-- EXCERPTED RECORDS follows --

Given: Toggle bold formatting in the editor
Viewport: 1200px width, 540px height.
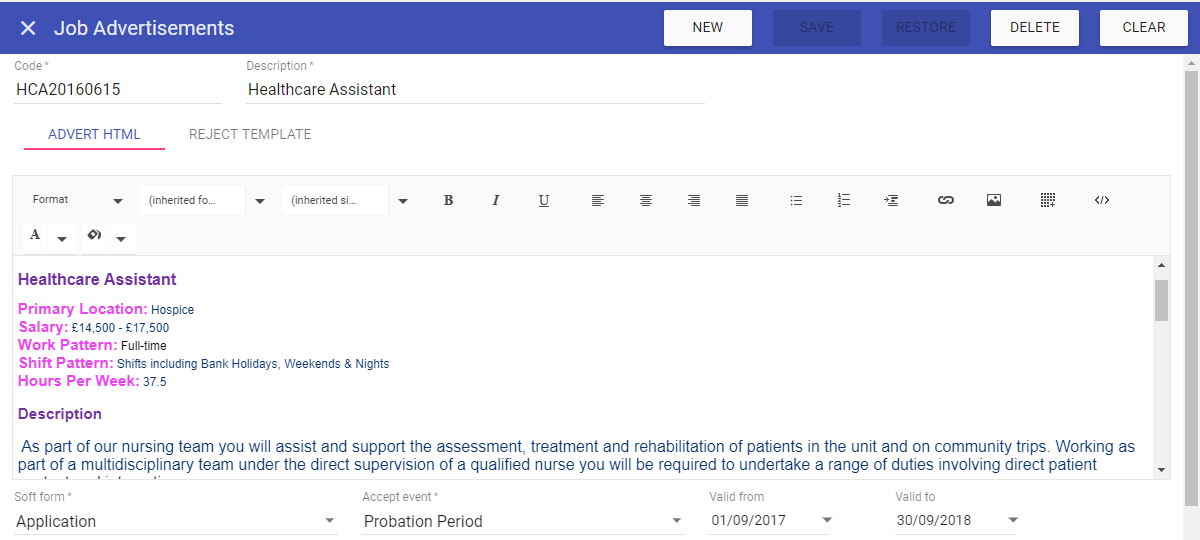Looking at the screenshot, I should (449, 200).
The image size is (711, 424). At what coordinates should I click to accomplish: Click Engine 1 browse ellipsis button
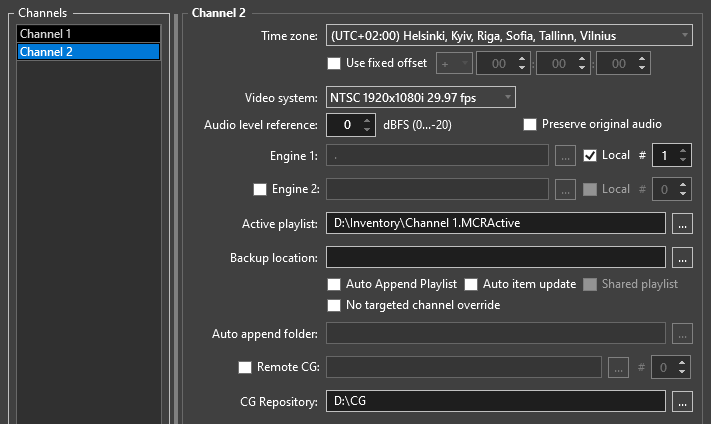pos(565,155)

-- EXCERPTED RECORDS concluded --

**THE TASK**
Omitting all pictures, reproduce the records above in their entirety.

**ANSWER SPACE**
Given: Toggle bold formatting in the editor
Viewport: 1200px width, 540px height.
Looking at the screenshot, I should (449, 200).
The image size is (711, 424). At what coordinates should I click to accomplish: Click Engine 1 browse ellipsis button
pos(565,155)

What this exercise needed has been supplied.